Last month we reported on how
an insect nest in a fuel tank vent caused the implosion of the fuel tank.
Here, we look at a case of malfunctioning instruments caused by the human
touch. The Captain of a corporate jet reports:
- During takeoff
roll, passing through 100 knots, airspeed difference was noted between
Captain's and First Officer's airspeed indicators. As airspeed increased,
the difference between the two systems became larger. As the ADC [Air
Data Computer] sensed the airspeed difference, the ADC miscompare alert
illuminated, the yaw damper inop alert illuminated, the yaw damper disengaged,
the elevator trim inop alert illuminated, and the elevator trim disengaged,
along with the autothrottles disengaging.

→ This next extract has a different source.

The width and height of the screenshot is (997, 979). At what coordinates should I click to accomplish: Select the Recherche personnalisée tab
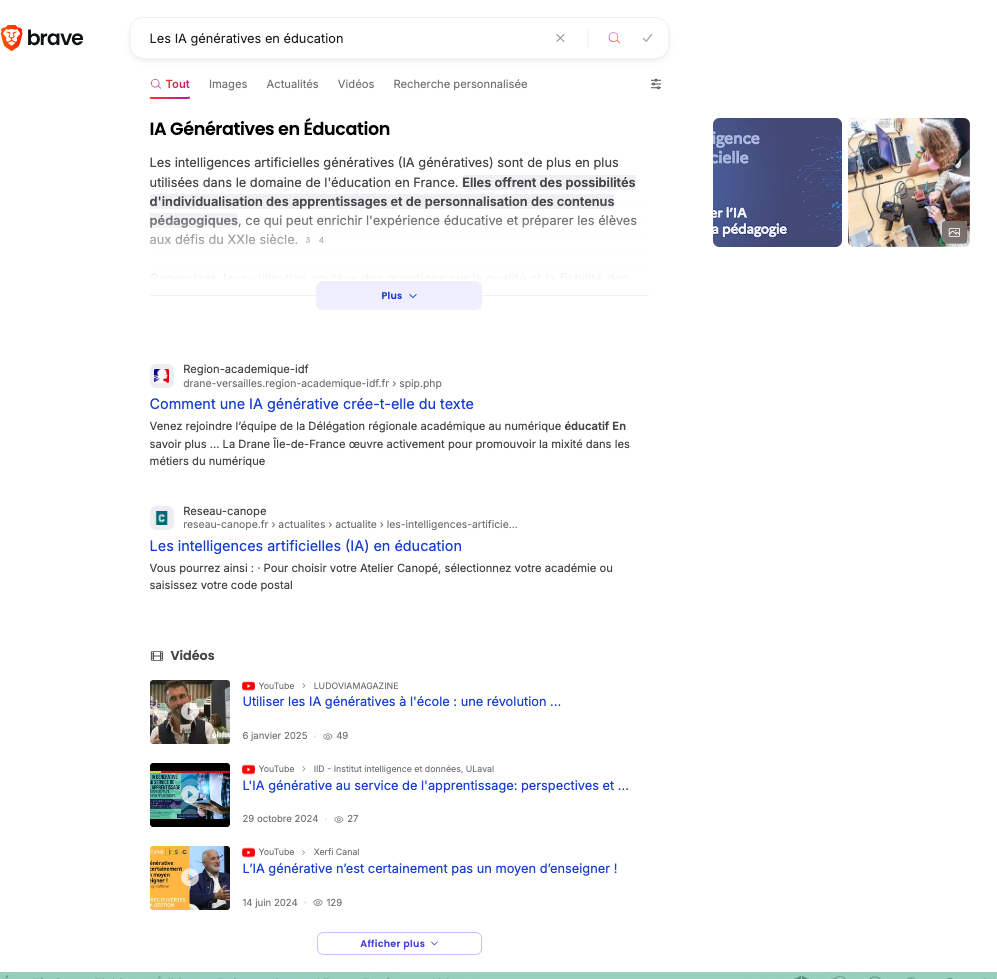460,85
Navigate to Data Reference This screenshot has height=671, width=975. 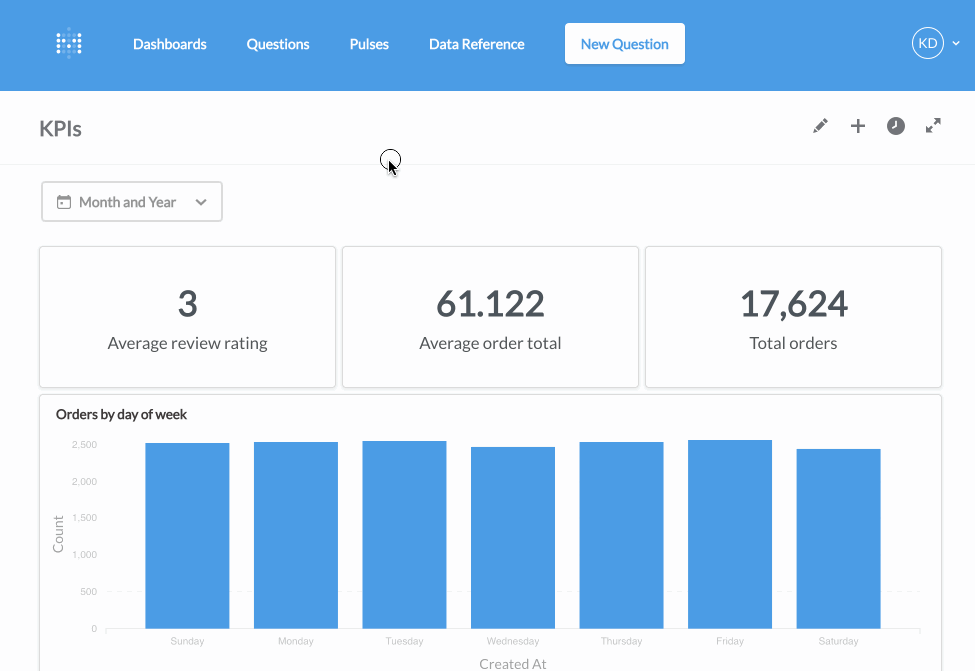[476, 44]
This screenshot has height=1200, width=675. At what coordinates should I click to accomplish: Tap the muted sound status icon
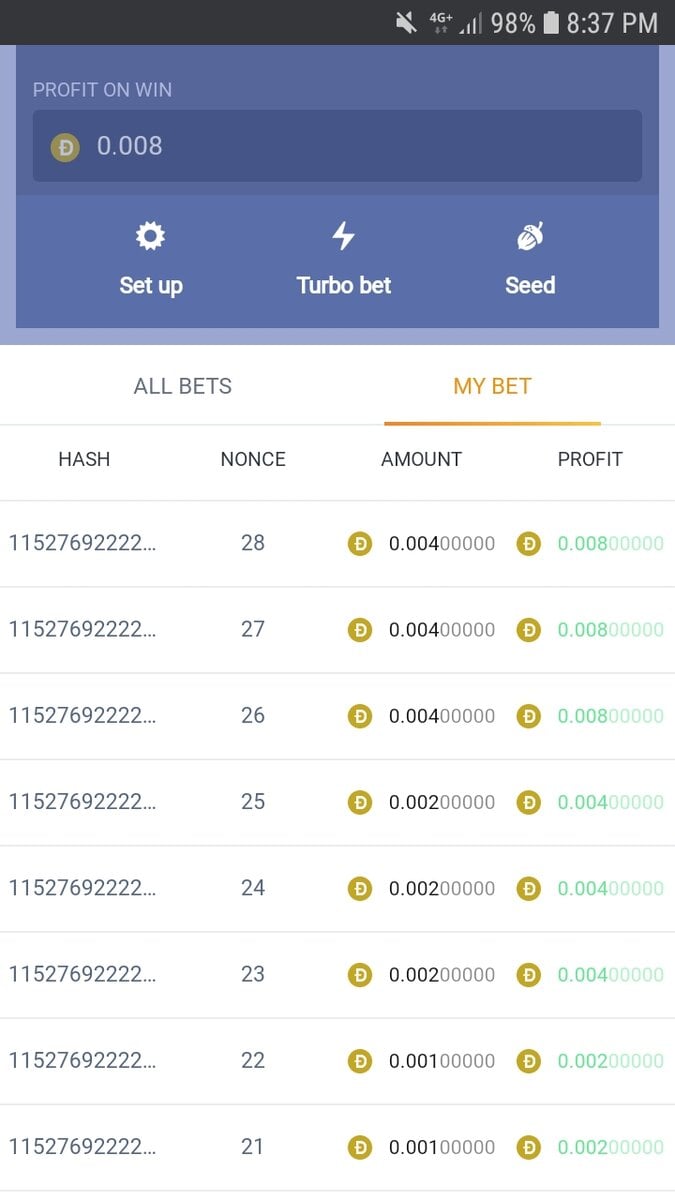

With all these cautions and
their associated chimes, there was a great deal of activity, including
IMC almost immediately after takeoff.
The SID calls for level-off at 2000 feet and 200 knots airspeed. Well,
we missed both of those. The airspeed difference remained for approximately
20 minutes, then went away, restoring all systems.
Cause: the aircraft had been waxed the day before, and burned wax residue
was found in the Captain's pitot tube on postflight.
Meticulous pre-flights are
as important after a wash-and-wax job as after maintenance work.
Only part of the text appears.